── Extracted data ──
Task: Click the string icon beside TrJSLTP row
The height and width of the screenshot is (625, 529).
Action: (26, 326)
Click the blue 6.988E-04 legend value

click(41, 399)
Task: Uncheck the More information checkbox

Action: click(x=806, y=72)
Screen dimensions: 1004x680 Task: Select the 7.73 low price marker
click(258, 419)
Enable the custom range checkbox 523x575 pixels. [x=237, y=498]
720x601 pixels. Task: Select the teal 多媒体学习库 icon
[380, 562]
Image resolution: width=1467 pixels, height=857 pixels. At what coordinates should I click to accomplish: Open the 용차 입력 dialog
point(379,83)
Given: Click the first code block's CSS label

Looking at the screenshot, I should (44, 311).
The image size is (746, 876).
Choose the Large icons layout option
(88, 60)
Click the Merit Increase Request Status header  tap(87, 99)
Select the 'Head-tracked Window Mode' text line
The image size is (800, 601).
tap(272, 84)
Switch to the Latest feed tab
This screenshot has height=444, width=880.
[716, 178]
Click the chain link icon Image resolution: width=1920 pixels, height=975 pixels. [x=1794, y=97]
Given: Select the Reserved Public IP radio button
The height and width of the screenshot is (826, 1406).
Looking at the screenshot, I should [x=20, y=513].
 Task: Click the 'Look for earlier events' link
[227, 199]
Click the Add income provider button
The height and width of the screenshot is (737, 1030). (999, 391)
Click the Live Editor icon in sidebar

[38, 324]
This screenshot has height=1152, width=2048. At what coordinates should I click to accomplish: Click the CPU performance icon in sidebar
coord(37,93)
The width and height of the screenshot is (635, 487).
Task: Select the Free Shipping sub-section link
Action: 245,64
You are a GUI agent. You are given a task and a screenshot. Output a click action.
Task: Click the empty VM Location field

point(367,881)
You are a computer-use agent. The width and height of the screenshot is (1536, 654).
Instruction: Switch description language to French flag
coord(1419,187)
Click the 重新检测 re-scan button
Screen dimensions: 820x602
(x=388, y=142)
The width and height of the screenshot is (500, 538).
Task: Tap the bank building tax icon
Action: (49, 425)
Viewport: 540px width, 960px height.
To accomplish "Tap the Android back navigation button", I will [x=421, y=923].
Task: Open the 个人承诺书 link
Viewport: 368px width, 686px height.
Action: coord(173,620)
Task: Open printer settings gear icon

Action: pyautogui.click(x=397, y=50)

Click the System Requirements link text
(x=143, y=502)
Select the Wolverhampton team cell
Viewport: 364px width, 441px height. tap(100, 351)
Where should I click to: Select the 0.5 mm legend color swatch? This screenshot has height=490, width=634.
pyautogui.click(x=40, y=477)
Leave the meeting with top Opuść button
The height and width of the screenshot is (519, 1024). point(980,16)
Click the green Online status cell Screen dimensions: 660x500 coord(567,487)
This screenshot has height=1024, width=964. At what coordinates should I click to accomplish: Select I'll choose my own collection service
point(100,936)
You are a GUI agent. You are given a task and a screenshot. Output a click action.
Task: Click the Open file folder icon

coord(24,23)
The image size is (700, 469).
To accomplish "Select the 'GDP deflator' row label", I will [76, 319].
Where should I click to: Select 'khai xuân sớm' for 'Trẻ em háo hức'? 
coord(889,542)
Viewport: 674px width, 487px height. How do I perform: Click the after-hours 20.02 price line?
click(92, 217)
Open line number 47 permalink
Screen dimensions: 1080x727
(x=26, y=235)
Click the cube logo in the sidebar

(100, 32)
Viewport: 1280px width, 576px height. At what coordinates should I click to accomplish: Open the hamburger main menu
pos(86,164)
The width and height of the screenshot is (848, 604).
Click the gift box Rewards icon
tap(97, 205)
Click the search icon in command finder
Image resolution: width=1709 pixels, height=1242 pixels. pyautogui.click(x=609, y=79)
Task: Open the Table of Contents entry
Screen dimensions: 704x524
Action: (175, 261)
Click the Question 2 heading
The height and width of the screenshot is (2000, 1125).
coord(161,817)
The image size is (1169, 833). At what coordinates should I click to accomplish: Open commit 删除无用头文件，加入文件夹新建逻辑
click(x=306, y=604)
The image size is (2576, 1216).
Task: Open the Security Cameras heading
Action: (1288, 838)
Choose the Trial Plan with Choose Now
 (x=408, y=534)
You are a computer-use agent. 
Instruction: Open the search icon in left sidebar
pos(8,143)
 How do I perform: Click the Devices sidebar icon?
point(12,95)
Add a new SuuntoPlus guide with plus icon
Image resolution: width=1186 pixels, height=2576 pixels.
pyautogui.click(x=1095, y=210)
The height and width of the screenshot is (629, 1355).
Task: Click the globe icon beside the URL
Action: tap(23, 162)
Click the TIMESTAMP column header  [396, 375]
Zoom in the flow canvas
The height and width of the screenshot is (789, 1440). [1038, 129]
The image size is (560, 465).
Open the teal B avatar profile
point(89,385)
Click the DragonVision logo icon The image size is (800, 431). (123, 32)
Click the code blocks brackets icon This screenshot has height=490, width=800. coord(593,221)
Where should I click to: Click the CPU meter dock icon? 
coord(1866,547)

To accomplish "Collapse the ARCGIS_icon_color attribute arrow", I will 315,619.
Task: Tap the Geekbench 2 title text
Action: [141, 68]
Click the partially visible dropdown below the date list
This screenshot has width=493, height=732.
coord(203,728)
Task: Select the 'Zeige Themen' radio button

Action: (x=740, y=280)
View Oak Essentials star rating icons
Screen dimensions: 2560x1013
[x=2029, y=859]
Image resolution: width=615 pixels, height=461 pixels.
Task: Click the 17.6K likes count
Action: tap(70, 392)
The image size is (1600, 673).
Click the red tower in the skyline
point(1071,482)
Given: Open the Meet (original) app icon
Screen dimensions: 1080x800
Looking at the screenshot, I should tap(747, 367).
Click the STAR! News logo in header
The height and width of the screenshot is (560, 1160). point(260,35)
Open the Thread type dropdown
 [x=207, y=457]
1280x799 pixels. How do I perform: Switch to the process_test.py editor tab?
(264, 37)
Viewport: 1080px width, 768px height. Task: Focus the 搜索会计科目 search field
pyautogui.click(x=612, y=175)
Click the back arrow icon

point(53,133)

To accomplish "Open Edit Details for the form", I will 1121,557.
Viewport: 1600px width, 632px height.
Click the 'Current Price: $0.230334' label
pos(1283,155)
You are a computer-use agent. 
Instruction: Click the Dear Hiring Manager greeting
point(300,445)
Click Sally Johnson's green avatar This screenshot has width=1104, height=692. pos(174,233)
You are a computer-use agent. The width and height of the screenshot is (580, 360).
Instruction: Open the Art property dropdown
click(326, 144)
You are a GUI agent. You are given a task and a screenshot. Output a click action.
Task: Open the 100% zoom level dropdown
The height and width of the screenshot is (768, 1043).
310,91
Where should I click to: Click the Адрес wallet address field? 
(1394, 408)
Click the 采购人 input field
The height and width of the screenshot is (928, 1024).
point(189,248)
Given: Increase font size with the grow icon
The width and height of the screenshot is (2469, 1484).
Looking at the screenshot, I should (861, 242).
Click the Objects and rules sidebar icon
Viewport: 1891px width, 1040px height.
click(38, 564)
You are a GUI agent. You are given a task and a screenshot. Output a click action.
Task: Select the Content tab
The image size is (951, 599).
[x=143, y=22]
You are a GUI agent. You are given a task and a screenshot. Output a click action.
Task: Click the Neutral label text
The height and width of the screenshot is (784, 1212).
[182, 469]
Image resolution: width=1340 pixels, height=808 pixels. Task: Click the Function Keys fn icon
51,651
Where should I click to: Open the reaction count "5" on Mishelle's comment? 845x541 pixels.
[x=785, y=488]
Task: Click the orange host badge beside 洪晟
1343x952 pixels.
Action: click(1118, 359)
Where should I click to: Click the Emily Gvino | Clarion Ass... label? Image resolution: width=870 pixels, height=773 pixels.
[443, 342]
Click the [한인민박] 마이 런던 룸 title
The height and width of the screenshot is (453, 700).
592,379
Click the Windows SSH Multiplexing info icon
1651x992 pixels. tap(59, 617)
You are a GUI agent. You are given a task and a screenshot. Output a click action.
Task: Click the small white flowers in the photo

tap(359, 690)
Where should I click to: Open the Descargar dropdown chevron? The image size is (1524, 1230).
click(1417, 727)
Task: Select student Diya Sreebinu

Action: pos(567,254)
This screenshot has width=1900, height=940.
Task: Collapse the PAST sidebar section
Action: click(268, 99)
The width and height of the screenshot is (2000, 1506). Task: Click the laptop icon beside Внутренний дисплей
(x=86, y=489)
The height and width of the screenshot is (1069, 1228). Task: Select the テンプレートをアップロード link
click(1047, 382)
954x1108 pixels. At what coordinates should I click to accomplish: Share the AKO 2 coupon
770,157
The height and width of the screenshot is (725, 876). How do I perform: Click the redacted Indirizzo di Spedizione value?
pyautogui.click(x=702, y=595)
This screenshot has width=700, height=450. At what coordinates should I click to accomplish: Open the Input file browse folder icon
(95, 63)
───
## [Work task]
Lines in the listing above that contain the word "Increase" must be copied; leave out the rest.

## [Answer below]
Click the Merit Increase Request Status header  tap(87, 99)
Given: Increase font size with the grow icon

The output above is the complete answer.